=== What needs to be done ===
In the passage on the burning bush below, reproduce the text from "of its divinity, is" up to and including "be put out.".

=== Passage ===
########

The Divine Word, as to its real quality, is represented by the burning bush mentioned in Exodus, in which it is stated that “the bush burned with fire, and the bush was not consumed," (iii. 2.) This BUSH, according to the universal language of correspondence, denotes the WORD in the sense of the LETTER, shining forth in everlasting freshness from the divinity of the hallowed fire of love within. This fire is the true cause of its integrity and imperishable nature; and those who, like Moses, will turn aside to see why the bush is not consumed, must discover that the Divine fire of love which constantly burns within, and is the ground

of its divinity, is the reason why it cannot be dissipated. If Holy Scripture is to be destroyed, its divinity and plenary inspiration must be withdrawn- if the bush is to be consumed, the fire must be put out.

########

=== Dataset section ===
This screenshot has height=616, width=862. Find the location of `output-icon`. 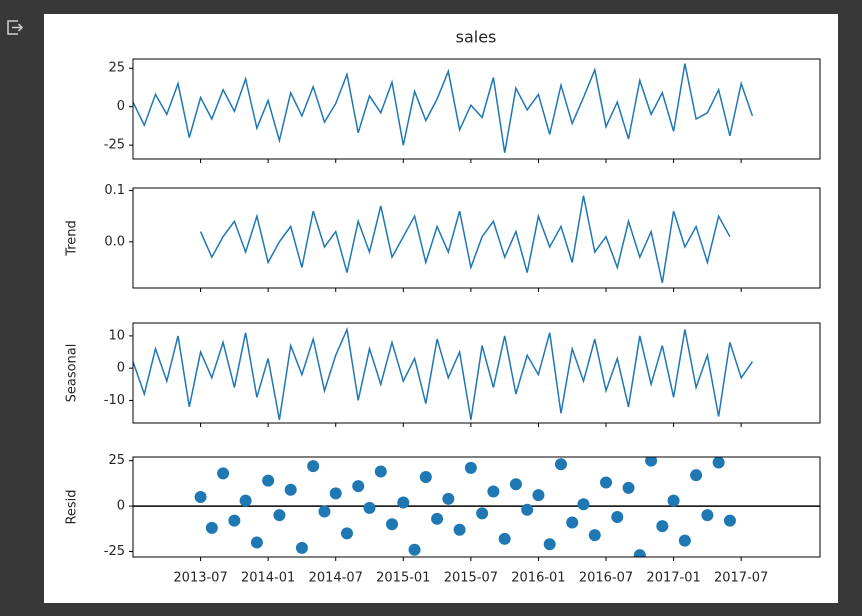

########

=== Exercise solution ===
of its divinity, is the reason why it cannot be dissipated. If Holy Scripture is to be destroyed, its divinity and plenary inspiration must be withdrawn- if the bush is to be consumed, the fire must be put out.